Dundalk Football Club is arguably the most successful League of Ireland side outside of Dublin. They won the Championship twice in the nineties and once in the lat eighties, breaking the Shels / Shams / Bohs and Pats dominance. While European adventures have seen the might of Liverpool, Tottenham Hotspur and Celtic in opposition within the last twenty five years. Times have been hard though over recent seasons, the team has struggled, crowds have dwindled and now they sit mid-table in the second tier of Irish football.


Shamrock Rovers on the other hand, are still technically one of the big clubs of Ireland. From the staunchly Republican Dublin suburb of Tallaght, they have led a nomadic existence for many years after the sale of their old Glenmalure Park ground, and despite promises and plans, a new stadium in Tallaght has yet to be delivered to the club. I might add though, it is partly built, but the annoyance that is the GAA (Gaelic Athletic Association) is trying to throw a spanner in the works and the whole project is back on hold again. Why are they in the lower tier of football though you might wonder? Last season they were deducted nine points for going into what is termed ‘Examinership’, it’s a bit like ‘Administration’, but not as severe, although the penalty is still a nasty one.

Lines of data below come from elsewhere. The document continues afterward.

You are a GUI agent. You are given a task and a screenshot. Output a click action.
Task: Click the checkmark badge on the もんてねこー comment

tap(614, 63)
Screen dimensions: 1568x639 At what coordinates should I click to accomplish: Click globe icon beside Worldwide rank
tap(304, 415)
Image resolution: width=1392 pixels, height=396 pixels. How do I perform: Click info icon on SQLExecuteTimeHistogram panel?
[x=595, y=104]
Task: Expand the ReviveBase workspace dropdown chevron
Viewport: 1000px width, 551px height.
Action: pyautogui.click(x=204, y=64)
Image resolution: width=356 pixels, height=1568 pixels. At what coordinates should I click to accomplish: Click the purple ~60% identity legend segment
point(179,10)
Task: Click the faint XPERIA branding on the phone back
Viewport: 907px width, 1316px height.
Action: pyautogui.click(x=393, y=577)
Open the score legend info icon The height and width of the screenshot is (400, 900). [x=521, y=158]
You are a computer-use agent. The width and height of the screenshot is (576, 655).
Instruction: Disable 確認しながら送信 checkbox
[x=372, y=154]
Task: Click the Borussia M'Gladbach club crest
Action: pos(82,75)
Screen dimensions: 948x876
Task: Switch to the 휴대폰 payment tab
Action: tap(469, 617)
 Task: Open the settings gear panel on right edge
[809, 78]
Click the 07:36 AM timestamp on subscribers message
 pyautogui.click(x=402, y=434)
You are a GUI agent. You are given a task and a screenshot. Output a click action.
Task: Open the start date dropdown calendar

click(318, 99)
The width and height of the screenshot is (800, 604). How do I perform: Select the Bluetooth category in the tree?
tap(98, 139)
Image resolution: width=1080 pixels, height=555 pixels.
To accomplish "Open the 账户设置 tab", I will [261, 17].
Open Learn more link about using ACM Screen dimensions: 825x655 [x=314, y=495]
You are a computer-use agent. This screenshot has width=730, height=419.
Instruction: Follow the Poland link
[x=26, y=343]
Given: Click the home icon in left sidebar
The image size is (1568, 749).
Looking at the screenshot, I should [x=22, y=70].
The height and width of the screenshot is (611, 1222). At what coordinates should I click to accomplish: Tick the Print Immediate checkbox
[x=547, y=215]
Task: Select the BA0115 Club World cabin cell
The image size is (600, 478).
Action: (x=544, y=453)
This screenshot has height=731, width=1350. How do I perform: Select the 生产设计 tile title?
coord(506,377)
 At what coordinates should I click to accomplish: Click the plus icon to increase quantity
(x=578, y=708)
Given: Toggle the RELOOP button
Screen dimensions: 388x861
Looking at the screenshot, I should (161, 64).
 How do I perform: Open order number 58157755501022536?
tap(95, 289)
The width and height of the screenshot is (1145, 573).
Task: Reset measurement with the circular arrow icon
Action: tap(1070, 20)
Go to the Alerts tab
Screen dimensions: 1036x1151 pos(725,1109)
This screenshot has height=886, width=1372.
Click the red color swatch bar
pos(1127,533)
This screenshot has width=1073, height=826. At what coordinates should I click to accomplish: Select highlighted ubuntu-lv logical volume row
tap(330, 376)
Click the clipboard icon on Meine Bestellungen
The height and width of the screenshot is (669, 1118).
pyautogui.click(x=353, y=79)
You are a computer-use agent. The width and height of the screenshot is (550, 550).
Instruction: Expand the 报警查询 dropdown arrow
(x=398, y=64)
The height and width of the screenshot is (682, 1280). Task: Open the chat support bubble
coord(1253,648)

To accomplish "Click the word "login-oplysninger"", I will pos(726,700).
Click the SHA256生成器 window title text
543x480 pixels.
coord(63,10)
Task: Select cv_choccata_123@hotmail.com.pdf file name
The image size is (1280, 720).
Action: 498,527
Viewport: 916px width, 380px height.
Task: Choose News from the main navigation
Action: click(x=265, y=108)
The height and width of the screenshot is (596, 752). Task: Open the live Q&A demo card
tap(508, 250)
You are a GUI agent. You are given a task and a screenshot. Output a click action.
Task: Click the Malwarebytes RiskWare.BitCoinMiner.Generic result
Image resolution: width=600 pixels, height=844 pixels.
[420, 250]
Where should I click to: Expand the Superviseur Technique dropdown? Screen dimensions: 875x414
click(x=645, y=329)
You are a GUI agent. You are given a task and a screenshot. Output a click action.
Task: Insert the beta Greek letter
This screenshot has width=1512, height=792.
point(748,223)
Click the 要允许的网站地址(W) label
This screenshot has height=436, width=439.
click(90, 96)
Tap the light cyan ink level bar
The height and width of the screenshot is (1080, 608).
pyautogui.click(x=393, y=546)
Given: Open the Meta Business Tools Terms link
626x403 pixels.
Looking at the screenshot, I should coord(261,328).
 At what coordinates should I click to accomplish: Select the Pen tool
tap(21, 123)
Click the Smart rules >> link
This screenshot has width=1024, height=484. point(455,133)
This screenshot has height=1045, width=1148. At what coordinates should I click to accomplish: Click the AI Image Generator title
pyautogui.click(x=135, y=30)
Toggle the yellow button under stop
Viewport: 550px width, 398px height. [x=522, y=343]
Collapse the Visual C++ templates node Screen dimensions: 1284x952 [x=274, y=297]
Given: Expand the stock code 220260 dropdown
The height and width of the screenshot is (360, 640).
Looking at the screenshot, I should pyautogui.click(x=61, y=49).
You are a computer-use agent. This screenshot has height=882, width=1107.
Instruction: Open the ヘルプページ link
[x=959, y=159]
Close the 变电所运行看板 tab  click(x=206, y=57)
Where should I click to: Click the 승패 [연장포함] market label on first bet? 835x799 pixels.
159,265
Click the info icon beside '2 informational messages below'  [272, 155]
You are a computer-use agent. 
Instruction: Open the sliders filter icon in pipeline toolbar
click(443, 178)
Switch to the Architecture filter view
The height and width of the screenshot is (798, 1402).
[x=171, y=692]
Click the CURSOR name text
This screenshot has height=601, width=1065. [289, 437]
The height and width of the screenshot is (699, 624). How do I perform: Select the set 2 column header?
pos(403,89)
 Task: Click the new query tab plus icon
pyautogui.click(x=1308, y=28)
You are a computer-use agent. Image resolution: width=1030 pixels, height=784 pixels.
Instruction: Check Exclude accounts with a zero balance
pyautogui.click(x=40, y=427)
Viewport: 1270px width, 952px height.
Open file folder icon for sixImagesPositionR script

The deduction meant they were relegated. They are without doubt a big fish in small pond.


Shamrock would go top if they won, so around 400 Dubliners had made the trip to Oriel Park, and made up about a quarter of the crowd, which in itself was Dundalk’s biggest for a number of years. Segregation was in order, not just because Shamrock had a big following, but also because both sides carry something of a reputation as having fairly boisterous supporters. The Shamrock Ultras are indeed a renowned force off the field, not only in Ireland, just ask Cardiff City! The Shamrock fans were guided towards an area of terracing to the right of the main stand, while the rest of the open ground was sprinkled with fans, although the bulk of the Dundalk vocal element stood on the half way line on what is known as ‘The Shed’. It is purely a bank of shallow terracing, albeit fairly new, so I can only assume it once had a cover to be named as it is. The other interesting feature of Oriel Park is the synthetic pitch, and I have to say it played well, although it was the visitors who were the more adept at playing on it.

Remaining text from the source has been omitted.